Hierarchical clustering is a bottom-up approach, where each data point starts in its own cluster and clusters are merged until all data points belong to a single cluster. Hierarchical clustering can be agglomerative (merging small clusters into larger ones) or divisive (splitting large clusters into smaller ones). Hierarchical clustering is useful when the data has a nested structure or when there is no prior knowledge about the number of clusters.
On the other hand, K-Means is a top-down approach, where the data points are initially assigned to K clusters, and then the cluster centres are iteratively updated to minimize the sum of squared distances between each point and its nearest cluster centre. K-Means is useful when there is prior knowledge about the number of clusters or when the data has a clear separation between clusters.
In terms of their results, hierarchical clustering and K-Means can sometimes coincide in terms of the number of clusters identified, but this is not always the case. The number of clusters in K-Means is determined by the user, while in hierarchical clustering it is determined by the dendrogram.
The dendrogram generated by hierarchical clustering can be used to estimate the number of clusters in the data. One way to do this is to look for the longest vertical distance that does not intersect any horizontal line and draw a horizontal line at that point. The number of clusters is equal to the number of vertical lines that intersect the horizontal line.
From the result below, one can infer that k=6 is the optimum number of clusters.

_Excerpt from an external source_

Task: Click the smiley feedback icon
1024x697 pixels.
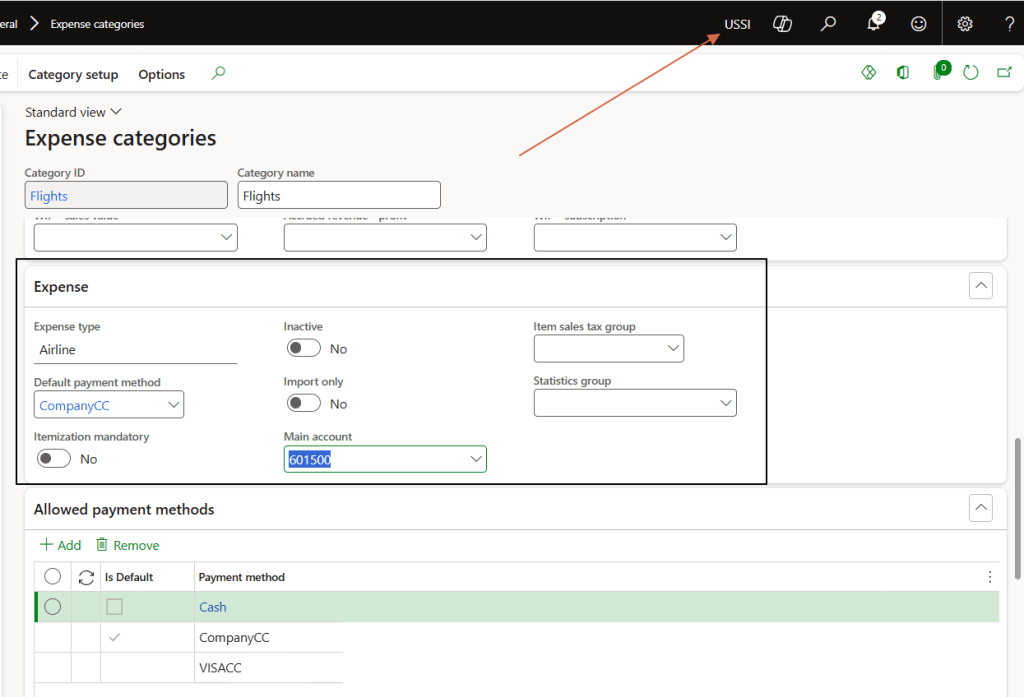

This doesn't coincide with the K-means clustering since from our analysis, k=5 is found to be the optimum number of clusters using the Elbow Method.
The main reason for this difference is the different measures of cluster quality. Hierarchical clustering and the Elbow method use different measures of cluster quality to determine the optimal number of clusters. Hierarchical clustering uses the dendrogram to determine the number of clusters, which is based on the hierarchical structure of the data. The Elbow method uses the sum of squared distances of the data points to their nearest cluster centres, and the optimal number of clusters is determined by looking for the "elbow" point in the plot of the sum of squared distances versus the number of clusters.